Je bent dagelijks bezig om je doelen te bereiken. Jij kunt op zeer verschillende manieren je doelen bereiken. En hoe jij je doelen realiseert, met welke idealen en motieven, daar gaan waarden over. Ghandi wilde onafhankelijkheid voor India, een essentiële waarde voor Ghandi was geweldloosheid. Hij wilde India op een geweldloze manier naar een onafhankelijk land brengen. Had hij een andere waarde gehad, dan had deze onafhankelijkheidstrijd er volledig anders uitgezien.

Waarden en ons oude gedrag

Als je niet volgens je waarden leeft, is het mogelijk dat je door de waan van de dag wordt geleefd, slachtoffergedrag laat zien en uitstelgedrag vertoont. Als je wél volgens je waarden leeft, dan ervaar je een beter geheugen, betere focus en meer productiviteit.

Je wordt geleefd

Kennis van het brein en uit de neuropsychologie geeft aan dat je vooral onbewust reageert door de gewoontes die je hebt aangeleerd en die je in de loop van de tijd hebt eigengemaakt. Eigenlijk kan je wel zeggen dat je geleefd wordt door alle gewoontes die je hebt. Als je lang tijd bepaald gedrag vertoond, wordt dat je gewoonte. Dit komt door de neuroplasticiteit.

Neuroplasticiteit

Neuroplasticiteit is het vermogen van de hersenen om te veranderen, getraind te worden, zich aan te passen, nieuwe verbindingen aan te maken en om bepaalde verbindingen minder te gebruiken. Dit kan nadelen en voordelen hebben. Het nadeel is dat je hierdoor de minder effectieve gewoontes hebt aangeleerd. Het grote voordeel is dat je kunt veranderen, dat je nieuwe gewoontes kunt aanleren. Hier biedt het werken vanuit waarden ook zeer veel kansen. Door gedrag te trainen dat uit je waarden komt, kan je gemakkelijk nieuw gedrag eigen maken. Gedrag dat bij jou past.

Wat zijn jouw waarden?

Als je gedrag wilt ontwikkelen, dat bij je past, is het dus van groot belang om je waarden te kennen. Daarom heb ik een lijst gemaakt met 65 waarden die jou kunnen helpen om je waarden te leren kennen. Klik hier om deze lijst te downloaden.

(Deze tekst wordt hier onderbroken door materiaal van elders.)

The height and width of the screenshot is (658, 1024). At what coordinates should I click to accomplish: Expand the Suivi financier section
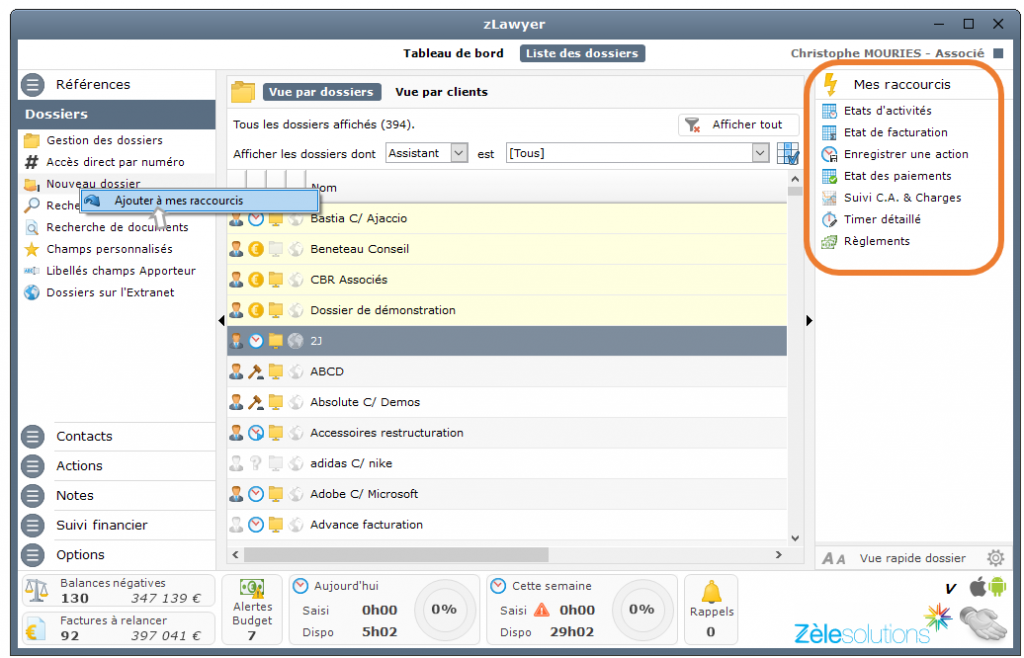[x=101, y=525]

Kijk vervolgens naar deze lijst en onderzoek welke waarden voor jou belangrijk zijn. De eerste keer als je deze lijst doorneemt, zul je wellicht een groot aantal hebben. Ga nog een keer door deze waarden en benoem de vijf belangrijkste.

Waar sta jij voor?

Je hebt nu voor jezelf vijf belangrijke waarden geformuleerd. Helaas is het zo dat een waarde op zichzelf weinig stuurt. Daarvoor zijn waarden te abstract. Om waarden toe te passen in je leven, moet je ze praktisch maken.

Waarden praktisch maken

Om waarden te gebruiken bij het maken van je dagelijkse keuzes, is het belangrijk om je waarde te laten leven. Bij een waarde hoort bepaald gedrag. Door per waarde te bedenken welk gedrag daarbij hoort, kan je door dit nieuwe gedrag veel te oefenen, dit nieuwe waardengedreven gedrag eigen maken. Dat is het effect van de neuroplasticiteit. Stel je hebt de waarde respect gekozen. Gedrag dat hier bij zou kunnen passen is: “Bij ieder ontmoeting geef ik een hand.” Of: “ik laat iedereen uitspreken”.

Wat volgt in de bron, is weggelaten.